We hike along the rolling crystalline trails at Murphy’s Point, boots crunching in the fresh layer of snow and I am aware of how much I love being unplugged, even on a little trail, in a small wood, for a few stolen hours. It’s T minus one week until Gord and I lift off to New Zealand for a three month hiking adventure, and although more preparatory body-conditioning hikes would have been better, we have been busy and we have done what we can.
Gord is fiddling with his device and trying to sort out an app that will record and analyze every aspect of our little hike. I am reminded again, uneasily, of our completely different styles and preferences and hoping we can mesh them together enough to both get what we need in New Zealand. We each have pre-trip jitters but his concerns lean more towards the physical demands of the trail, being away for three months, and the fact that that there is no drive-through on the Te Araroa.

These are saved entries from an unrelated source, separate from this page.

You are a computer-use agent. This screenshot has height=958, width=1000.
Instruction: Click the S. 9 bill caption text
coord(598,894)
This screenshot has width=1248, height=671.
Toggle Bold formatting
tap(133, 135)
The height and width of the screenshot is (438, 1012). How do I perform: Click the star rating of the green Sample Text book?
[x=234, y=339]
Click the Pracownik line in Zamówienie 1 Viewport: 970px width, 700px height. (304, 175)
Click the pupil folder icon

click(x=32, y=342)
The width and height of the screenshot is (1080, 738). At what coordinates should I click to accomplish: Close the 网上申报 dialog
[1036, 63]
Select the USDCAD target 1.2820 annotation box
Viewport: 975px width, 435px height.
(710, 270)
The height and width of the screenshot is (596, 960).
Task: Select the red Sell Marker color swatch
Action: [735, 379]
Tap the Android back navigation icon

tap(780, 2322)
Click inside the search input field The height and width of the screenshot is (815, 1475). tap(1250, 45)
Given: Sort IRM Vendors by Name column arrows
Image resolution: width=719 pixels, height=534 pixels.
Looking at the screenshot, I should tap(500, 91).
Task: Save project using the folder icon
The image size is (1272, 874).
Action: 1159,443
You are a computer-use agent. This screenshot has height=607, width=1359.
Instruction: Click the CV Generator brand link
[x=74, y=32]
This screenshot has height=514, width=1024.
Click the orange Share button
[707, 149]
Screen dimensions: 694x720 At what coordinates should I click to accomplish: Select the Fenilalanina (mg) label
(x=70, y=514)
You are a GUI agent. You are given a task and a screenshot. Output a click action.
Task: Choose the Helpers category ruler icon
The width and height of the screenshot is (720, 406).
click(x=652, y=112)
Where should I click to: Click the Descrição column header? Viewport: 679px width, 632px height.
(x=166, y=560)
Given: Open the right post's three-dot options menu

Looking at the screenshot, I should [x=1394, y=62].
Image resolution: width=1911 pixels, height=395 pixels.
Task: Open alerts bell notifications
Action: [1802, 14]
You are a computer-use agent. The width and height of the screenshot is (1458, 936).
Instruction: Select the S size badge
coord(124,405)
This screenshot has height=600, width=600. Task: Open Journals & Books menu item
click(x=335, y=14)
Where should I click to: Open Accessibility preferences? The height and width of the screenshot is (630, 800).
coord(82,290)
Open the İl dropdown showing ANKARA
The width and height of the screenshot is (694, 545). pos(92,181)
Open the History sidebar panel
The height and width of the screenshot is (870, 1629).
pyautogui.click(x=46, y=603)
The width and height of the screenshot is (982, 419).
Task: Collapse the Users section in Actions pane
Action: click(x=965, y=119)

“It’s going to be so important to have good communication,” I say.
“Yes, we’ll have our own secret sign language”, he responds, “if I’m laying on my back with my feet behind my ears, it means I’ve fallen and I can’t get up. And if I’m laying face down in the dirt, it means that’s where we are camping tonight”. I can’t stop laughing.
After a few breezy hours we arrive back at the truck. Gord heaves off his pack and says, newly lightened, “at least I know I’ll have one happy moment a day for the next three months”.
I look stricken.
He pauses. “Just kidding,” he says. But I think he paused too long. Regardless, laughter is the best medicine; and if that fails there’s always Ibuprofen and/or Xanax.